We have shown that UVA exposure with two standard erythemal doses (SEDs) to one side of the body (equating to a skin surface area exposed when wearing a short-sleeved shirt and shorts) leads to a small but significant fall in mean arterial BP.
Mean arterial and DBP fell following irradiation, but systolic BP did not change. DBP is a function of total peripheral resistance, and its marked drop in actively irradiated subjects, despite the compensatory rise in heart rate suggests that UVA vasodilates the peripheral vasculature.
The relatively small BP changes we observe may appear to be of minor significance, but a 10 mm Hg change in DBP is responsible for a 2-fold change in cardiovascular or cerebrovascular mortality, and this risk alteration is linear.
A reduction of DBP by 5 mm Hg decreases risk for stroke by 34% and coronary heart disease by 21% . In fact, any amount of BP reduction is protective against stroke and cardiovascular mortality, and the magnitude of changes observed in this study would appear to be large enough to account for the standardized mortality differences in populations living at different latitudes.

Dietary nitrate supplementation can lower BP but we found no augmentation of UVA-induced hemodynamic effects in the normal diet group compared with the low nitrate group.

We have carefully controlled for temperature using light-impermeable aluminum foil.
The sham-irradiated subjects had a slightly higher rise in core and skin temperature, but a smaller fall in BP than the actively irradiated group. Moreover, sham irradiation produced no rise in circulating nitrite, which we believe contributes to the UVA-induced fall in BP.
The skin contains large stores of nitrogen oxides, particularly nitrate.
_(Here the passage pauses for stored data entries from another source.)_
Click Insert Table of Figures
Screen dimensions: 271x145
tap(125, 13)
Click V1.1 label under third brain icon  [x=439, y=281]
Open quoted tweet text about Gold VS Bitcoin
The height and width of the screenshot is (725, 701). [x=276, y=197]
Our in vivo data showing concomitant reductions in circulating nitrate and rises in nitrite upon UVA irradiation suggest nitrate to nitrite conversion is involved in light-induced BP reduction. Not with standing the possibility that enzymatic nitrate to nitrite reduction may be enhanced by light, the rapid onset of biochemical and hemodynamic changes strongly suggests involvement of a photolytic process.
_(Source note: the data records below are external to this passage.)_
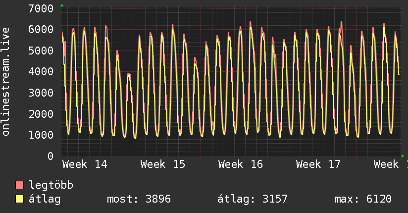The image size is (408, 213).
Task: Click the Week 17 x-axis label
Action: click(318, 164)
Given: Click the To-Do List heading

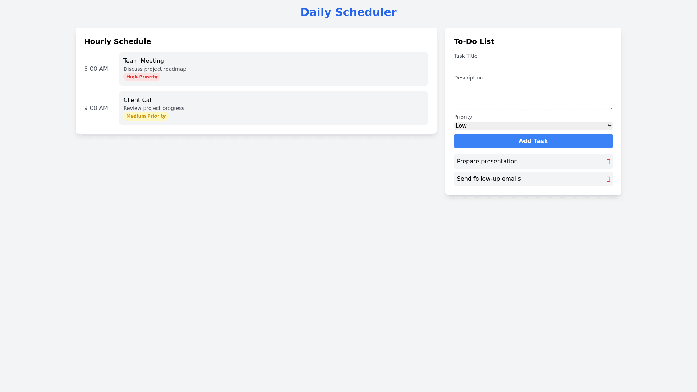Looking at the screenshot, I should point(474,41).
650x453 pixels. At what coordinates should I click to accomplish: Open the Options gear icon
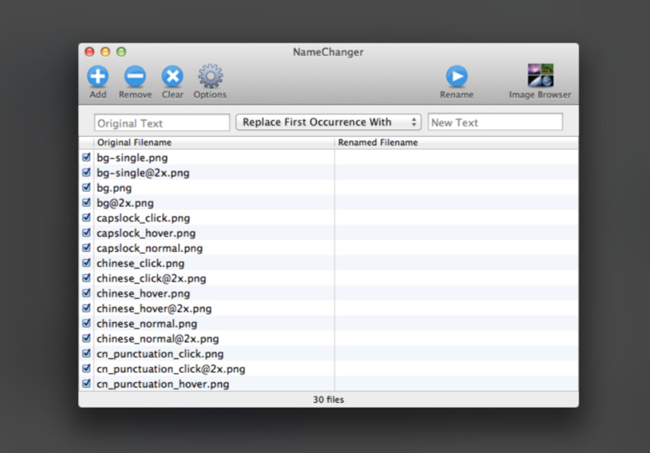[210, 77]
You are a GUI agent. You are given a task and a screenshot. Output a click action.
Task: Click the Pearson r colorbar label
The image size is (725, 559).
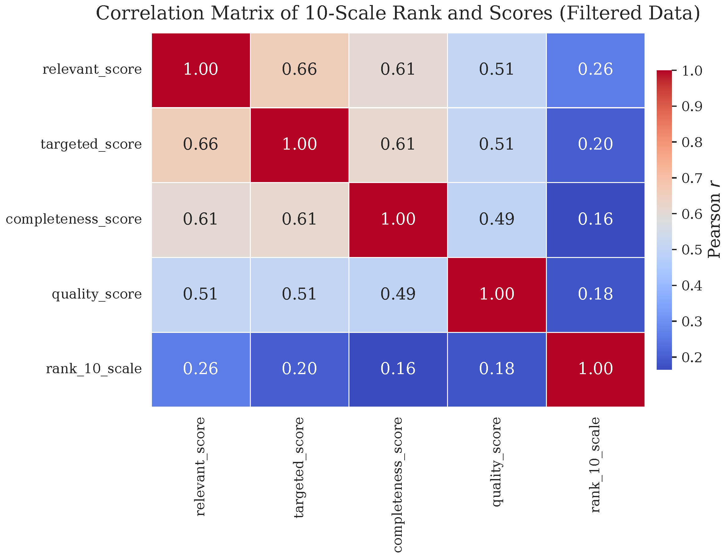coord(713,219)
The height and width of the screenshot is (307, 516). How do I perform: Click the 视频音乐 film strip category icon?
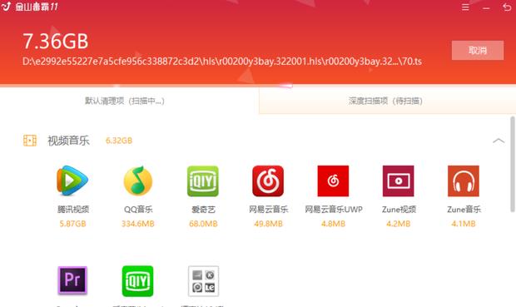point(30,141)
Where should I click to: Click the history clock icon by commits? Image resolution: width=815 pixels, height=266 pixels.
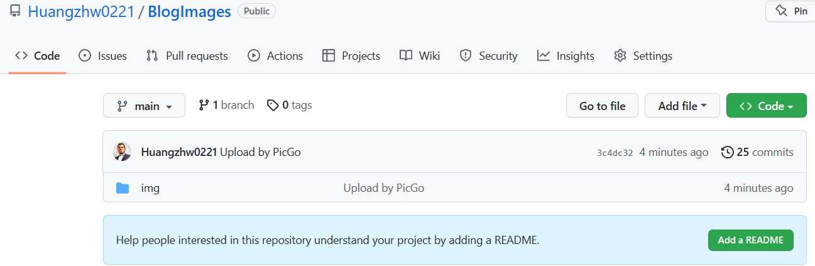[727, 152]
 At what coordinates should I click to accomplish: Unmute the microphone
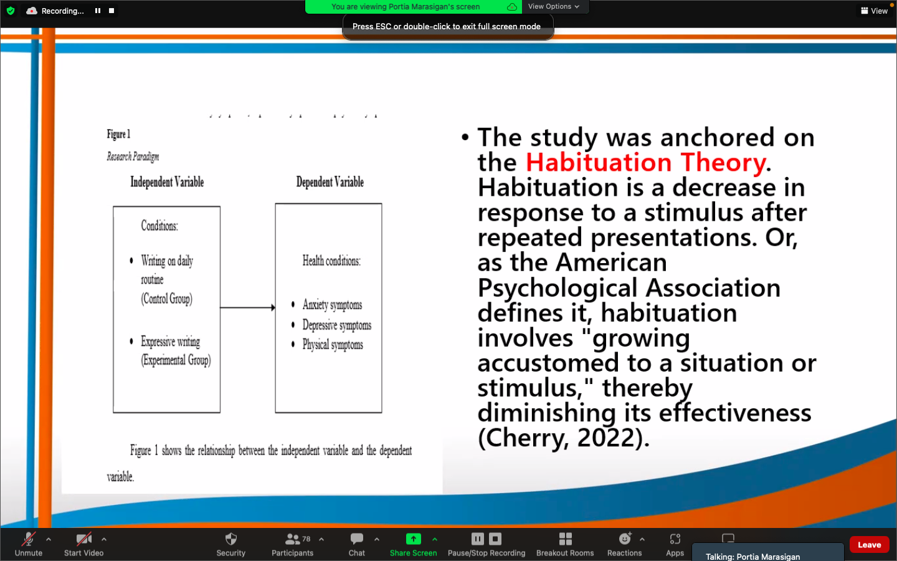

UVA will penetrate 500 μm deep into the skin, so these reactions can occur in the epidermis, dermis, or even the dermal vasculature. These superficial sites receive the greatest UV energy, and we can speculate on the origin of these cutaneous NO stores.
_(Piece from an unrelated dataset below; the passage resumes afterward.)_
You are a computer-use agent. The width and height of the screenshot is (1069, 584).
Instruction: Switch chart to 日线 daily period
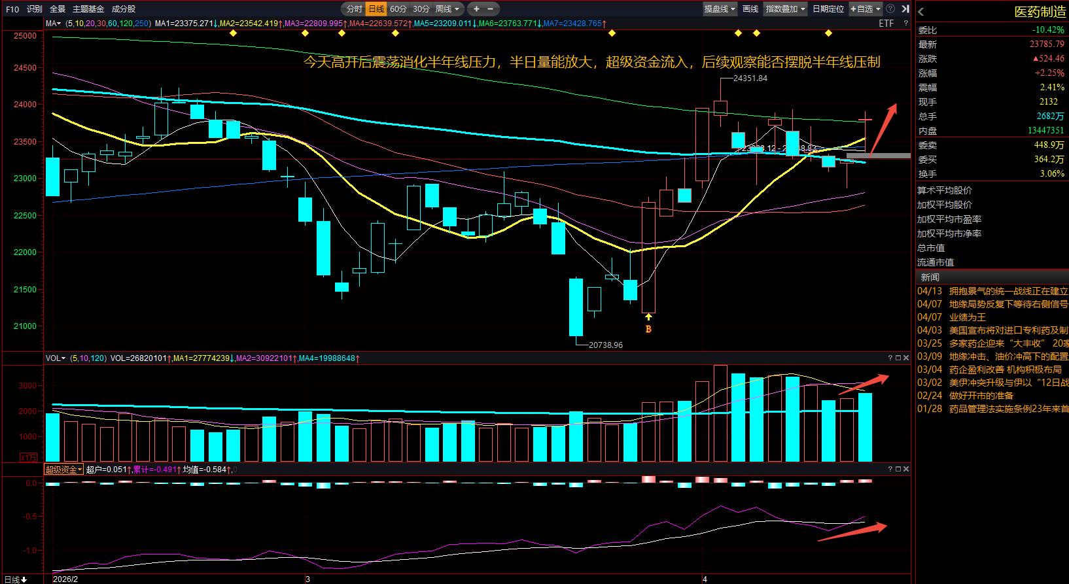pos(376,9)

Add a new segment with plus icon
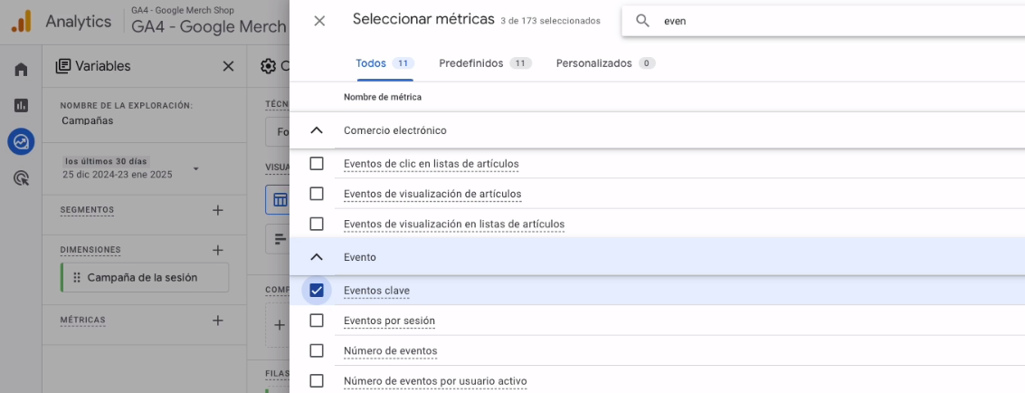(217, 210)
Thus, the skin has the potential to contribute not only to cardiovascular homeostasis but also to distal organ protection by increasing the circulating NO metabolite pool.
The spectrum of incident UV at the earth’s surface varies with latitude and season. Shorter wavelength radiation is preferentially filtered out by the atmosphere. As the azimuth angle decreases with increased latitude and seasonal change to winter, the thickness of the atmosphere through which solar radiation passes increases, with a consequent reduction in the UVB:UVA ratio, and overall incident energy at the earth’s surface. Although the exact chemical composition of the cutaneous NO pool is currently unknown, nitrite is a likely constituent. Nitrite photolysis is wavelength and energy dependent, and the product of its action spectrum with geographic and seasonal incidence data may give an indication of the rate of NO release from cutaneous stores by latitude and season (Figure 5) UVB has a higher energy per photon compared with UVA, but only penetrates to the epidermis. Our calculations show that UVA is responsible for the majority of the NO release, with significant seasonal variation at latitudes between 40° and 60° (Figure 5b), which correlates with the known seasonal variation in BP and cardiovascular mortality at these temperate latitudes. Less NO is produced further from the equator, which mirrors the relationship of latitude with BP and hypertension prevalence.